Junio: Cuando el bolsillo argentino se aprieta aún más
El calendario avanza y, lamentablemente, junio llega recargado de aumentos que impactarán directamente en la economía de millones de argentinos. Tras un dato de inflación de abril que, si bien mostró una desaceleración al 2,6% según el INDEC, no logra disimular la constante erosión del poder adquisitivo, el panorama para el próximo mes se presenta con nuevas y significativas subas en servicios básicos. Esta realidad, lejos de ser un mero ajuste técnico, representa un desafío cotidiano para las familias que ven cómo sus ingresos se estiran cada vez menos.
El peso de los servicios básicos
Las empresas de medicina prepaga ya confirmaron incrementos de hasta un 2,9% para junio, sumándose a una tendencia alcista que acumula un 10,5% en los primeros cuatro meses del año y casi un 30% en comparación interanual. Este ajuste, que algunas firmas como Omint aplican por encima del promedio, obliga a miles de usuarios a reevaluar la continuidad de sus coberturas, en un contexto donde la salud no debería ser un lujo.
El transporte público no se queda atrás. Tanto en la Ciudad como en la Provincia de Buenos Aires, los boletos de colectivo y subte sufrirán aumentos de entre el 4,6% y el 4,8%. Esto significa que el viaje mínimo en colectivo en la Provincia superará los $1.000, mientras que en CABA se acercará a los $800. A esto se suma una segunda etapa de incrementos a mitad de mes para las líneas nacionales que conectan el Conurbano con la Capital, añadiendo un 2% mensual. Cada viaje, cada traslado al trabajo o al estudio, se convierte en una porción más grande del presupuesto familiar.
Un panorama complejo para el bolsillo
Aunque las fuentes consultadas no detallan con la misma precisión, se anticipan también posibles ajustes en tarifas de luz, gas, agua y peajes, así como en los combustibles, lo que conforma un cuadro de incrementos simultáneos que abarcan prácticamente todos los frentes del gasto doméstico. Esta simultaneidad no es casual; responde a mecanismos de indexación y a la necesidad de las empresas de trasladar costos, pero su impacto en la vida de los trabajadores y jubilados es innegable.

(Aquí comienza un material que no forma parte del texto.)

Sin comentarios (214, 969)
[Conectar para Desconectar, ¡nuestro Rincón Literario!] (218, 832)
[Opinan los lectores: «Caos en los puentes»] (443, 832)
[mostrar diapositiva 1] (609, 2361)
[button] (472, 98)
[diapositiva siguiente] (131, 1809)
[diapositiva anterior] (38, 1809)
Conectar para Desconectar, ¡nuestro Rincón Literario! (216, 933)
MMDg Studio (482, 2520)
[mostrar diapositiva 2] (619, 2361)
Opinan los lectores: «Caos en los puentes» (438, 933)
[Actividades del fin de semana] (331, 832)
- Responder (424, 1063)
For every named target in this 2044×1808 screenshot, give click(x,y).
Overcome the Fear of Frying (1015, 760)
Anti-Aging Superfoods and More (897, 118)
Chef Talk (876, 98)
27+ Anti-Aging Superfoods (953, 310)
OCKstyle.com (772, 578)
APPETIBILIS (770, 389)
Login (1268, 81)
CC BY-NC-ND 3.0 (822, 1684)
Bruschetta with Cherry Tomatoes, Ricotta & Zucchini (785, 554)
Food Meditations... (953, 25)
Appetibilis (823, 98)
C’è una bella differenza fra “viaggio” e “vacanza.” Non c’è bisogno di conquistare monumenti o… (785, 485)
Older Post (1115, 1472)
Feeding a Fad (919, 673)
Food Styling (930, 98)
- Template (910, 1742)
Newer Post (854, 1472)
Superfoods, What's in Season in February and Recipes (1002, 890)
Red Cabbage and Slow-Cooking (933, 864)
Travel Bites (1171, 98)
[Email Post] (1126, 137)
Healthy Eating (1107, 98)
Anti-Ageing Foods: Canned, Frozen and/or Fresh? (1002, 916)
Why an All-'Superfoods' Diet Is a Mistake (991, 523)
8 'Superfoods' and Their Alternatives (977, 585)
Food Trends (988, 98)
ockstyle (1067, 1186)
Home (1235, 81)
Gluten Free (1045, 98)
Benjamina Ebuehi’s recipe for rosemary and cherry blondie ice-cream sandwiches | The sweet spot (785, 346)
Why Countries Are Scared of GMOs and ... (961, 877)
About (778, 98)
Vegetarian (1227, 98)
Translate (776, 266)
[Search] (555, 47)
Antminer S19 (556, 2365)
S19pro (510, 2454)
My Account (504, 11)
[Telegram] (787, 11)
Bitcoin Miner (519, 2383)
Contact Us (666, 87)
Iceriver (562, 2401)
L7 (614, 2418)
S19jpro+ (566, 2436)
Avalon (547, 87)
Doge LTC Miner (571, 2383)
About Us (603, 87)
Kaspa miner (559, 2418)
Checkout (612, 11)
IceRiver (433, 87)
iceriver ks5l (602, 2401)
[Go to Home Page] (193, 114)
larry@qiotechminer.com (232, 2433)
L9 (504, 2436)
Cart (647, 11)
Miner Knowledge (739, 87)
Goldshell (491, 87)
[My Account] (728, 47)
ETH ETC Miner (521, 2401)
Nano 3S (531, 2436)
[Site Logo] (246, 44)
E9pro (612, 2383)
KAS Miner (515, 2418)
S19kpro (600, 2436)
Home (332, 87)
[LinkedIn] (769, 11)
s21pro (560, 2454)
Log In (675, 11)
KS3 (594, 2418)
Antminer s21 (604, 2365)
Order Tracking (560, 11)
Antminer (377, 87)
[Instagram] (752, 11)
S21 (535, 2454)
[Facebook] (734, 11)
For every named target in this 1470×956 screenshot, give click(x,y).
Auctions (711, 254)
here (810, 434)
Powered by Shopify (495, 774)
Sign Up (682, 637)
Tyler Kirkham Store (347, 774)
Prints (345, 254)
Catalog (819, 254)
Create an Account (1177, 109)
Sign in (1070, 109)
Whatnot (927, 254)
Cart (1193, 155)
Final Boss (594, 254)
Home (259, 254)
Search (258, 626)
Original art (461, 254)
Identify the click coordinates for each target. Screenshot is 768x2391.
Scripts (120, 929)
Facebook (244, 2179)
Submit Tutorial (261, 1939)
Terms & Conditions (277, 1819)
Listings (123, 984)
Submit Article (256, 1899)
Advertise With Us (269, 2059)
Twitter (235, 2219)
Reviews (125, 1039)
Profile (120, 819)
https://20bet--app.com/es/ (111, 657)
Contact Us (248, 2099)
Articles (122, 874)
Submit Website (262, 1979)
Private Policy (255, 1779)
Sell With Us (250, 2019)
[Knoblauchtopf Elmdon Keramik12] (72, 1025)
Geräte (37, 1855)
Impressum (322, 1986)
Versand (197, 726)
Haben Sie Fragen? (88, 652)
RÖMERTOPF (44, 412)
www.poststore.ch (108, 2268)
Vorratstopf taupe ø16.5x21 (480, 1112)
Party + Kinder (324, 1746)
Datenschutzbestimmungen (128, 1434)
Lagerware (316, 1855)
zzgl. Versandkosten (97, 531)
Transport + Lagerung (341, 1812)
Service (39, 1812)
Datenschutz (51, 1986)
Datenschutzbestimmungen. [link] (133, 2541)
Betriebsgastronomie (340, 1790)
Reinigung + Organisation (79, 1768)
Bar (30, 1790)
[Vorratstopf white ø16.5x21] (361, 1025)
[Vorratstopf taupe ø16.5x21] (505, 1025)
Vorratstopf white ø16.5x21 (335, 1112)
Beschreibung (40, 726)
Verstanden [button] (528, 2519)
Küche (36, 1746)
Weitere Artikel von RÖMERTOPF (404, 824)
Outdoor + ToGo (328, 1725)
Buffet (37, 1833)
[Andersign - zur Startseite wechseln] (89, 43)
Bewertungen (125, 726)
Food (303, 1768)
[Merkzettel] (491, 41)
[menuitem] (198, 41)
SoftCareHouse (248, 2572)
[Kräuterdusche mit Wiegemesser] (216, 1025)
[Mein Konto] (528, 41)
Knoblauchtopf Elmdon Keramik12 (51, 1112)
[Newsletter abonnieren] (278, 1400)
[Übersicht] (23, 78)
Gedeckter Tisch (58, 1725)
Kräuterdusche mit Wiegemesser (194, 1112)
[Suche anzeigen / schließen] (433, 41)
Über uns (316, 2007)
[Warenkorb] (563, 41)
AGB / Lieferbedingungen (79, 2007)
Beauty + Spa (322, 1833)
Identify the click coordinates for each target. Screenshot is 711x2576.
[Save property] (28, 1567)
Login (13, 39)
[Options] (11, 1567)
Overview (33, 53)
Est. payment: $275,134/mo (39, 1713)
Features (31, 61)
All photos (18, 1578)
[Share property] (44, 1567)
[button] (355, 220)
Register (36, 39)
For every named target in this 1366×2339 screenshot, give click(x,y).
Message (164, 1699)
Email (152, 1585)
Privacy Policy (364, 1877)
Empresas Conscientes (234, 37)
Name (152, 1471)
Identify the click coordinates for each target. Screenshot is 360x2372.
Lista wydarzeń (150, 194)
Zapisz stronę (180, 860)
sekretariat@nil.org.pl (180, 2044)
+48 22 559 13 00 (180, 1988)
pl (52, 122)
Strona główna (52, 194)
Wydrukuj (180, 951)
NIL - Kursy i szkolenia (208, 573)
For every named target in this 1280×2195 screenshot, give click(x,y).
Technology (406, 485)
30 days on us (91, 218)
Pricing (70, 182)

La persistencia de estos aumentos, incluso con una inflación mensual que parece moderarse, evidencia la fragilidad de la economía familiar. La capacidad de ahorro se diluye, y el consumo se restringe a lo esencial. Es imperativo que las políticas económicas no solo miren los índices macro, sino que pongan el foco en el impacto real sobre la mesa de cada hogar argentino, buscando soluciones que alivien la carga y no la profundicen.